Кровавый водоворот гражданской войны закрутил меня и выбросил в уже независимой от Российской Империи Латвии. Большую часть этой своей жизни я посвятил борьбе с ненавидимой мной красной чумой, заполонившей мою Родину. Я был готов заключить сделку с дьяволом и продать свою исстрадавшуюся душу лишь бы, хоть как-то навредить ненавистным «Советам».
Калейдоскоп событий, произошедших со мной в сорок первом, выбросил меня обычного течения моей жизни. То с какой лёгкостью немцы отдали страны Прибалтики «Советам», потрясло меня. Нет, я был к этому готов, но до последнего дня так и не верил в такое положение вещей. К тому же мама с упёртостью истинной дворянки не хотела уезжать из дома, в котором прошло её детство и, я поддался ей, думая, что успею спрятать её в случае опасности.
Большевики захватили маму за несколько дней до оккупации Латвии. Целью, конечно же, был я, но меня не было дома. Первые полгода большевистской оккупации Латвии мама, как ни в чём не бывало жила в нашем доме, а потом неожиданно исчезла. Мне так и не удалось её освободить.
Война, которую я ждал, и на которую возлагал столько, надежд поломала меня ещё больше. Всю свою службу в Латвийской армии я, при помощи своего отца, строил свою разведывательную сеть по всему миру. В Румынии, Венгрии, Польше, Латвии, Литве, Эстонии и Финляндии осело огромное количество русских дворян и офицеров и мне без особого труда удавалось, завербовав нужных мне людей отправлять их в различные страны мира.

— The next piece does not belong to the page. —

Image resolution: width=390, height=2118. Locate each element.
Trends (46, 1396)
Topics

Бывшие дворяне и офицеры Императорской Армии при вербовке шли на любую подлость и мерзость лишь бы оказаться подальше от ставшей ненавистной им России. Изнасилования жён своих близких друзей, убийства их детей и грабежи лишь малая толика того, что фиксировали скупые строчки полицейских протоколов осмотров мест преступлений, совершаемых моими новоиспечёнными агентами. После подобных проверок, агенты забрасывались в Советский Союз и делали всё тоже самое на нашей бывшей Родине, а затем, по возвращении обратно, отправлялись в выбранную мной страну.
Уже с двадцать пятого года эту мою деятельность активно поддерживала и финансировала немецкая разведка. С разведкой немцев я был связан с двадцать четвёртого года. Это не было вербовкой в прямом смысле этого слова, но я активно работал с немцами.
С Нойманном я познакомился в двадцать седьмом году и к тридцать девятому году у нас сложились ровные дружеские отношения уважающих друг друга профессионалов. После захвата моей матери и оккупации Советами Латвии я ударился в террор и лично совершил несколько диверсий на железных дорогах и уничтожил более пятидесяти советских офицеров и служащих. Вальтер Нойманн не осуждал моих действий, но и не поддерживал их, считая, что лично я не должен делать этого.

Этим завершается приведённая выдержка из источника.